MESSINA. “Lo stato del PNRR a Messina ci consegna una fotografia molto chiara della città e, forse, anche della strategia politica che ha guidato l’amministrazione uscente. Dai dati raccolti sulle piattaforme di monitoraggio emerge infatti una città che va avanti su verde urbano e digitalizzazione, ma che resta gravemente indietro sui fronti più delicati: inclusione sociale, contrasto alla povertà, edilizia scolastica. Eppure è proprio lì che si misura la qualità della vita e la qualità vera dello sviluppo. Perché una città non cresce davvero se lascia indietro interi quartieri, se aumenta il disagio minorile, se le famiglie fragili continuano ad essere sole.
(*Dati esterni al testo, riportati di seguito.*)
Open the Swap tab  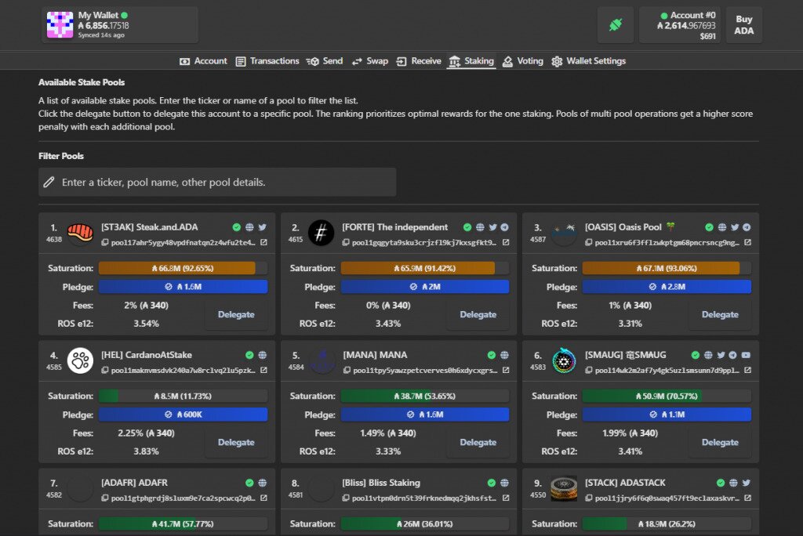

E questo, purtroppo, non lo diciamo solo noi: lo confermano i rapporti della Caritas e le relazioni annuali del Tribunale per i Minorenni di Messina, che descrivono da anni una vera emergenza sociale”. Così Armando Hyerace segretario provinciale del Partito Democratico messinese a margine dell’odierna conferenza stampa

“In questi anni si è parlato molto di sviluppo. Ma noi diciamo una cosa semplice: non basta parlare di sviluppo, serve uno sviluppo giusto – aggiunge Hyerace – Perché se lo sviluppo avvantaggia chi è già forte e rende ancora più deboli i più fragili, allora non stiamo costruendo una città migliore: stiamo soltanto allargando la forbice tra ricchi e poveri. Ed è per questo che le risorse del PNRR devono servire per ridurre le diseguaglianze, per investire nelle periferie, nelle scuole, nei servizi sociali, nei giovani”.

“Dopo otto anni di governo della città non si può dire ‘il futuro inizia oggi’. Dopo otto anni, se il futuro deve ancora iniziare, significa che qualcuno ha perso il presente per strada”, conclude Hyerace.